French business executive (born 1961)

Alain Weill (born 6 April 1961) is a French business executive. He is the founder, chairman of the board and chief executive officer of NextRadioTV (which includes BFM TV and Radio Monte Carlo) and Chairman and CEO of SFR Group.

==Early life==
Alain Weill was born on 6 April 1961 in Strasbourg, France. He received a degree in economics and an MBA from HEC Paris.

==Career==
In 1985, Weill started his career at NRJ, and later became CEO of Quarare, a subsidiary of Sodexo. In 1990, he served as executive assistant to the CEO of Compagnie Luxembourgeoise de Télédiffusion (CLT), and later chairman and chief executive officer. He became CEO of the NRJ Group in 1992, and of NRJ Régies in 1995. In 1997, he became deputy chairman of the management board.

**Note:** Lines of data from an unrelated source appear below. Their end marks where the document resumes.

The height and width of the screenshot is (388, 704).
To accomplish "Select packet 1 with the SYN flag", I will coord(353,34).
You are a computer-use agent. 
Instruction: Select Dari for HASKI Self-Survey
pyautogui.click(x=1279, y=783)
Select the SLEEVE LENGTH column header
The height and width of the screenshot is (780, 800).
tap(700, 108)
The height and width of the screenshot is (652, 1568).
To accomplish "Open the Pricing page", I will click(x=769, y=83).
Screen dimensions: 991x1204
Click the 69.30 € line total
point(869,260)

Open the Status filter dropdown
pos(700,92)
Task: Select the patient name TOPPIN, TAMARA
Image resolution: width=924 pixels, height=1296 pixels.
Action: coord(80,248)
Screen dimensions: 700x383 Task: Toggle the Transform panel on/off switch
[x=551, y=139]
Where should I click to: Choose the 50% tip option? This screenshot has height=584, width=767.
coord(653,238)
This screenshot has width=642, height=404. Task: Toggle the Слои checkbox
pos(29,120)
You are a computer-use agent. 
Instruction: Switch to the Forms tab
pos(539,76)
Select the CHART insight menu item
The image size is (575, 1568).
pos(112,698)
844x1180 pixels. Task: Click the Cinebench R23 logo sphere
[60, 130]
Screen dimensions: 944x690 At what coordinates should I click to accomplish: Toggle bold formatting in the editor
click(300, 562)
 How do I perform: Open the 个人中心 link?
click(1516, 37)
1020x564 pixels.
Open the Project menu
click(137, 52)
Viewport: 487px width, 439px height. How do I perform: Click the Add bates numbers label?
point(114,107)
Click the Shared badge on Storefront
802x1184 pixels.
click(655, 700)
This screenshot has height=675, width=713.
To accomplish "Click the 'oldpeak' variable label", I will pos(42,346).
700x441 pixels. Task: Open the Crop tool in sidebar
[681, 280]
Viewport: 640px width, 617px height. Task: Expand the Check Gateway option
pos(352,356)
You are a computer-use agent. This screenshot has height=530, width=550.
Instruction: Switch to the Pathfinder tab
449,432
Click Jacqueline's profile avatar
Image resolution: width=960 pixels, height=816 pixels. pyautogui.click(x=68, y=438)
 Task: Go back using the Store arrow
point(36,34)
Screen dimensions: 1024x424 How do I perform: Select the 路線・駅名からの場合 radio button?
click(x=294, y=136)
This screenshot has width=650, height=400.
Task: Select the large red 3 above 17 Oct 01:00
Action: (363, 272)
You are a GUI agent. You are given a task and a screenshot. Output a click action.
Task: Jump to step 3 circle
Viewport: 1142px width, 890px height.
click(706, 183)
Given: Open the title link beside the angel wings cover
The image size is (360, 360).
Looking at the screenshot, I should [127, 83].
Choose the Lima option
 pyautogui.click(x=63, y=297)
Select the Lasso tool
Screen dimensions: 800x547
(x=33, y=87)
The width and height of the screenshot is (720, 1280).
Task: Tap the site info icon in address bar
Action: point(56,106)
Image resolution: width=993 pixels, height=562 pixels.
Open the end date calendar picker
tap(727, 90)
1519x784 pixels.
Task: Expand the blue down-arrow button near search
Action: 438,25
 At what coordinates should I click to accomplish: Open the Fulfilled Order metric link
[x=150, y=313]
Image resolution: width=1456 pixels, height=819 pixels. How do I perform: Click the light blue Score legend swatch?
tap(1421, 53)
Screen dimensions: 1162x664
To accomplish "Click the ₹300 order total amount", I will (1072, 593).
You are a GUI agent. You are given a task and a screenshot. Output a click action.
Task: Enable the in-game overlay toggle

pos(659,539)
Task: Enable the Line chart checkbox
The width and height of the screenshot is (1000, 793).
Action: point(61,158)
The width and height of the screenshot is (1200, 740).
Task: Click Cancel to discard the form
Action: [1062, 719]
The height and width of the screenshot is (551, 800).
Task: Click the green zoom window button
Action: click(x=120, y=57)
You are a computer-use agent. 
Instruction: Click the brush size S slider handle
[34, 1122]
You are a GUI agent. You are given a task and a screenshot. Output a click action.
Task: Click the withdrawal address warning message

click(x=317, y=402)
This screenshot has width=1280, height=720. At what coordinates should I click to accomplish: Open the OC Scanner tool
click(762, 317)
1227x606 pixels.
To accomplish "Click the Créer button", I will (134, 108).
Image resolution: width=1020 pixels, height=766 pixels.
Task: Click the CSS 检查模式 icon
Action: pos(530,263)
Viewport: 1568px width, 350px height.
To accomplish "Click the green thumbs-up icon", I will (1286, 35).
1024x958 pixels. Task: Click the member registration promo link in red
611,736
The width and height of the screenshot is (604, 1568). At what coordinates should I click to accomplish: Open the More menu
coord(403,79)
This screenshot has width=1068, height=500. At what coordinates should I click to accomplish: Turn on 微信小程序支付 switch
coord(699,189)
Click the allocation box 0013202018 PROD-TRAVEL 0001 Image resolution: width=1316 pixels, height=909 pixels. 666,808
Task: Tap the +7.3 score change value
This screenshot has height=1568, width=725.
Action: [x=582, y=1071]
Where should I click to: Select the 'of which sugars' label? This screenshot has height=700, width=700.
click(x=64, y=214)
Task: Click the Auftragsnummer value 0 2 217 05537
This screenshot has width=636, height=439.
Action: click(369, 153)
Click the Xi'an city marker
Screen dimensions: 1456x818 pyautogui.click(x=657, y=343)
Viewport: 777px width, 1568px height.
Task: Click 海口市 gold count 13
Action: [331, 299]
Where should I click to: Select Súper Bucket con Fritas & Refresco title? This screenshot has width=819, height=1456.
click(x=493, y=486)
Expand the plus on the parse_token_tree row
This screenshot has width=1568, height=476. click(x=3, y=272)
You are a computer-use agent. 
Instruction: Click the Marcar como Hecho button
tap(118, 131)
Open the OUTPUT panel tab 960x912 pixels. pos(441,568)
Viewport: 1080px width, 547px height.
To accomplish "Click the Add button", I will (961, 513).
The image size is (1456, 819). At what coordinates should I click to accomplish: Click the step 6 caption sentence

He founded Nextradio in 2000 and took over RMC radio. He oversaw the acquisition of BFM (now BFM Business) in 2002, and the launch of news channel BFM TV in 2005.

In 2010, he sold 80% of La Tribune to Valérie Decamp for €1 and he still owns 20%.

Weill was appointed CEO of SFR Media in May 2016, and in November 2017 became chairman and CEO of SFR Group, as well as COO of Altice Media.

He has served as Chairman of the Syndicat indépendant des régies de radios privés (SIRRP) since 1998. He serves on the Board of Directors of Iliad.